• **Work item**
Look through the material below and copy exactly the lines from the line with "Viewport: 618px width, 408px height." to the line with "Task: Toggle the", those two lines included.
Start of Recorded data
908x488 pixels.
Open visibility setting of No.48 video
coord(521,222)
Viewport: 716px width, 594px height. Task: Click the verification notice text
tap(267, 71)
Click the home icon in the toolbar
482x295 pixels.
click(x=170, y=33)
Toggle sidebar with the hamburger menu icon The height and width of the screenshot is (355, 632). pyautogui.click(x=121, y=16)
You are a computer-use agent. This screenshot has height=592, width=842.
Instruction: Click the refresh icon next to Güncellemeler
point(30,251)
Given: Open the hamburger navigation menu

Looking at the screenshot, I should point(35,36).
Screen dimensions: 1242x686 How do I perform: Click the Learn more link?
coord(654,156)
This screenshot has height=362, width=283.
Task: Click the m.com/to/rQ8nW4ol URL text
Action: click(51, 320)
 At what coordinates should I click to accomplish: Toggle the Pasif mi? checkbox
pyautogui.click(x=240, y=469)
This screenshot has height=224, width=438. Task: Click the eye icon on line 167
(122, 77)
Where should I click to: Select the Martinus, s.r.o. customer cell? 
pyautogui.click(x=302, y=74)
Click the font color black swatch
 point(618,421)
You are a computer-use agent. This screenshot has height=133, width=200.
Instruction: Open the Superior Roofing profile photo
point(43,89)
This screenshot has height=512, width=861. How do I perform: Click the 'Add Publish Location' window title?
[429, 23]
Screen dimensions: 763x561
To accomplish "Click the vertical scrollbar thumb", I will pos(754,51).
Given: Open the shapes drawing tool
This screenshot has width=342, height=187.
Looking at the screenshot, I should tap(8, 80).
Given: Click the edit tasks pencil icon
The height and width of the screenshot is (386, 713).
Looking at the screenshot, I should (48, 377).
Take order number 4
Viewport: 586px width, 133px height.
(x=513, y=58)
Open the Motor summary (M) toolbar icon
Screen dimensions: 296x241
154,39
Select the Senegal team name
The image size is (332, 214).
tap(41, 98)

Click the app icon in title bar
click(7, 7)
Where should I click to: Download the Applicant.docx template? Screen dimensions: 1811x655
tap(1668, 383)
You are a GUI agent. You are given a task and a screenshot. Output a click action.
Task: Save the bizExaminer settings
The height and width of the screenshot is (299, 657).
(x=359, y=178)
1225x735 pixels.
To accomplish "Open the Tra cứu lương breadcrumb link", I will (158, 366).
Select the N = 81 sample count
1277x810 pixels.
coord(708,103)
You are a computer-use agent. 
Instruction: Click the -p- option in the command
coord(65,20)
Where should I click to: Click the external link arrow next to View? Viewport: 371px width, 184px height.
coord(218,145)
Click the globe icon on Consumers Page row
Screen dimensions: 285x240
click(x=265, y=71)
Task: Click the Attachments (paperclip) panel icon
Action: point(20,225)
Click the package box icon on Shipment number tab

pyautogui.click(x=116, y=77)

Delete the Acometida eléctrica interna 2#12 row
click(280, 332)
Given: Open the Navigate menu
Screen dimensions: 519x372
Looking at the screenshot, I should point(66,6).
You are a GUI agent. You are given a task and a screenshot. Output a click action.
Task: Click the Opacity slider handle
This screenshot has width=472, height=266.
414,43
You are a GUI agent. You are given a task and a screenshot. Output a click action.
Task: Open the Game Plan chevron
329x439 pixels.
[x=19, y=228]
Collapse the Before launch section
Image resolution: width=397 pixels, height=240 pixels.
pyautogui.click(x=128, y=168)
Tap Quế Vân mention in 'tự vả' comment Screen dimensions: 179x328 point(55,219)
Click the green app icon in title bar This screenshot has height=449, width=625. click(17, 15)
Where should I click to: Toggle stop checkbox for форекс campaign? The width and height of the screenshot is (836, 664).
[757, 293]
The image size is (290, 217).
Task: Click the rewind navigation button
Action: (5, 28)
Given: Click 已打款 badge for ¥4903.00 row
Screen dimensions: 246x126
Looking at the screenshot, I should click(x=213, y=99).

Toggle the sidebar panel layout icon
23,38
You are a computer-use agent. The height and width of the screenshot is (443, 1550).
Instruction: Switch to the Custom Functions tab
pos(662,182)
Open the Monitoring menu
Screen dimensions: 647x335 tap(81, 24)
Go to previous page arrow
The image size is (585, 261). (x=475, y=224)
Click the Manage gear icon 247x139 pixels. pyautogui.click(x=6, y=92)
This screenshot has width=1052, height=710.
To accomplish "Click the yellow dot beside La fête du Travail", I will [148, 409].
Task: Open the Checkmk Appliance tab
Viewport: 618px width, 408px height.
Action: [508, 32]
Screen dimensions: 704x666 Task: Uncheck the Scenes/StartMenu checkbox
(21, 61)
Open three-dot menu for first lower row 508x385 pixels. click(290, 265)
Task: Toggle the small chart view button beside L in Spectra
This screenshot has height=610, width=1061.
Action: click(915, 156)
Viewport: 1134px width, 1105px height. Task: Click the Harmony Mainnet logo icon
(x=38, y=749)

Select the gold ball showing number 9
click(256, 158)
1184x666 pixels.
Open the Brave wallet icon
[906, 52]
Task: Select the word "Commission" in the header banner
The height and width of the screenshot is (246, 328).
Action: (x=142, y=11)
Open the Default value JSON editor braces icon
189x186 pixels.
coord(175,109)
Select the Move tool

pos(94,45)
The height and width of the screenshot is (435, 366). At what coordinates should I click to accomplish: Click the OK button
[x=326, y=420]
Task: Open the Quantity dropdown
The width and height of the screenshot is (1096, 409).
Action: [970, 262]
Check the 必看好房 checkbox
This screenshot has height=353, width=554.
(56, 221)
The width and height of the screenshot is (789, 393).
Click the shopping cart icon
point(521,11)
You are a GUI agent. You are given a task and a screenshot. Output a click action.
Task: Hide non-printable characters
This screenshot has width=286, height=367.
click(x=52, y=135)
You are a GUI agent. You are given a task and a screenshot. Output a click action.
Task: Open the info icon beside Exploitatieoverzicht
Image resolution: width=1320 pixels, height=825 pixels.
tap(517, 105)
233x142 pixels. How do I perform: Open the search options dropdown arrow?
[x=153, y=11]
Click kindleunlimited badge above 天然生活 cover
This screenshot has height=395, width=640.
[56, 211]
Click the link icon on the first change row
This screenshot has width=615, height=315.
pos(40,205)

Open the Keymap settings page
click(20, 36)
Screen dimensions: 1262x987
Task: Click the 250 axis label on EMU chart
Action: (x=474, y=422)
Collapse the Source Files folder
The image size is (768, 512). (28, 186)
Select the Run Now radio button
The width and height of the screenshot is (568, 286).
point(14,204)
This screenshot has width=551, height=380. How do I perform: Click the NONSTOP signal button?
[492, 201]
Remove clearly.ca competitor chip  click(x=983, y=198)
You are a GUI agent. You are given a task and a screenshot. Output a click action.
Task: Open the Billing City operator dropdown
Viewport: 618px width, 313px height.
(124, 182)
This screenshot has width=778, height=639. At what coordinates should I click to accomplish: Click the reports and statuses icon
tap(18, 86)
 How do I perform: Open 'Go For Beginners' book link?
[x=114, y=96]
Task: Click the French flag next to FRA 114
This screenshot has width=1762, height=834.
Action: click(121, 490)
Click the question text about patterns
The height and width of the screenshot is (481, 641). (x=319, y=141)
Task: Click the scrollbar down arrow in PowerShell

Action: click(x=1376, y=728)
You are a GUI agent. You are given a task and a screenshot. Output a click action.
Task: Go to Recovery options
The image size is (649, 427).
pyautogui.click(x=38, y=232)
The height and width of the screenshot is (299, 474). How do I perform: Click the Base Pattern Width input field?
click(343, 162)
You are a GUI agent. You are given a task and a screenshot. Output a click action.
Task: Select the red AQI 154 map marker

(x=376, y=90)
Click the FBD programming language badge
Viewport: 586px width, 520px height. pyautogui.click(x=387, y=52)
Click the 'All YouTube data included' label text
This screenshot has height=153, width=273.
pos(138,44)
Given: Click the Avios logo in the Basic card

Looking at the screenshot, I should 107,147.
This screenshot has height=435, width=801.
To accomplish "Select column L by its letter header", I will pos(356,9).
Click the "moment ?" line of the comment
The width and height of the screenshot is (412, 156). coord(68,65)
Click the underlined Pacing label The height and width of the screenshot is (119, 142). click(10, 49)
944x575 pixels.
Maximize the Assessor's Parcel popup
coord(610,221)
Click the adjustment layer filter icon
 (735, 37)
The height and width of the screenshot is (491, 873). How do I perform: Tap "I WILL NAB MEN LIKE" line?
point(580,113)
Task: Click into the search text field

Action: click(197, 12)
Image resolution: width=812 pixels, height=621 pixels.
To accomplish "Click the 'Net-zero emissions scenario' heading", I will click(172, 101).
End of Recorded data
• **Response to this exercise**
Viewport: 618px width, 408px height.
Action: [508, 32]
Screen dimensions: 704x666 Task: Uncheck the Scenes/StartMenu checkbox
(21, 61)
Open three-dot menu for first lower row 508x385 pixels. click(290, 265)
Task: Toggle the small chart view button beside L in Spectra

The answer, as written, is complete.